[comp.bugs.4bsd] TCP reassembly problem

jdarcy@encore.UUCP (Jeff d'Arcy) (10/12/89)

I came across an interesting TCP bug in our BSD-based OS (we try to stay
current with regard to BSD releases), and I was wondering if anyone else
has any comments or insight to offer.

The problem occurs when a segment with FIN set is received out of order
(i.e. some prior packet has not yet arrived).  It seems that tcp_input()
calls tcp_reass() to put the segment on the TCP reassembly queue, but
then the connection is put into CLOSE_WAIT state.  This results in the
missing segment being dropped when it arrives, among other less drastic
side effects (e.g. duplicate FIN processing).
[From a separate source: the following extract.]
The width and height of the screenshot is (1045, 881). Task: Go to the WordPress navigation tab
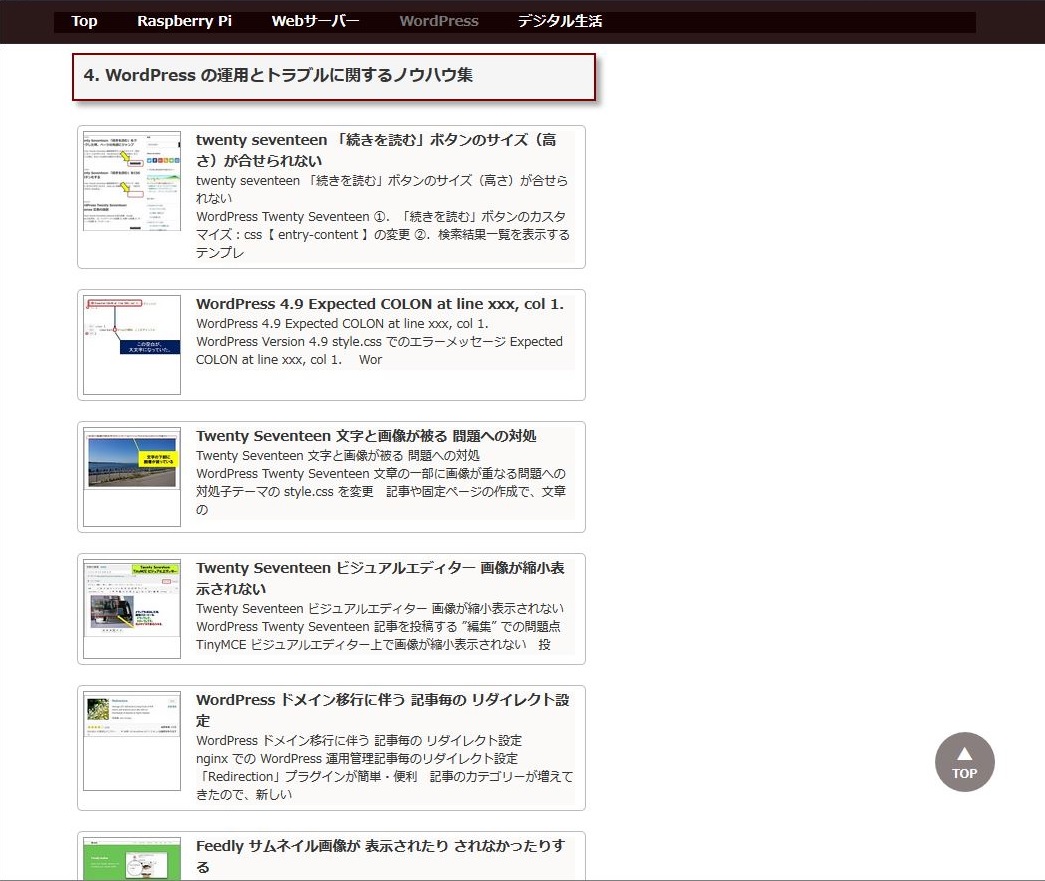click(x=438, y=21)
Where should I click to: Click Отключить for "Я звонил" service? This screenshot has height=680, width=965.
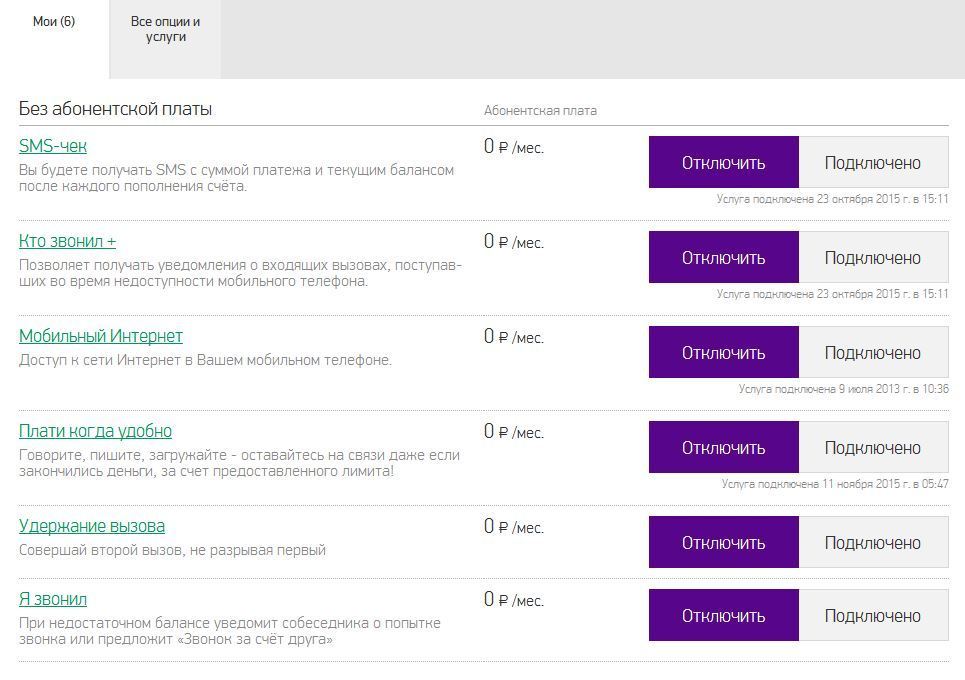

Obviously, this loss of data is not a good thing.  The problem was fixed
quite easily, by "forgetting" that FIN was set until the reassembly queue
is emptied, but I'm surprised that it ever existed.  By looking at Tahoe
and Network Release sources it seems (can't be 100% certain) that the bug
would exist in stock distributions also.  Has anyone else seen it?

Interestingly, the bug first showed up when fingering a remote machine,
most commonly when going through a gateway or to a Sun.  Even then the
symptoms only appeared about 1/6 of the time.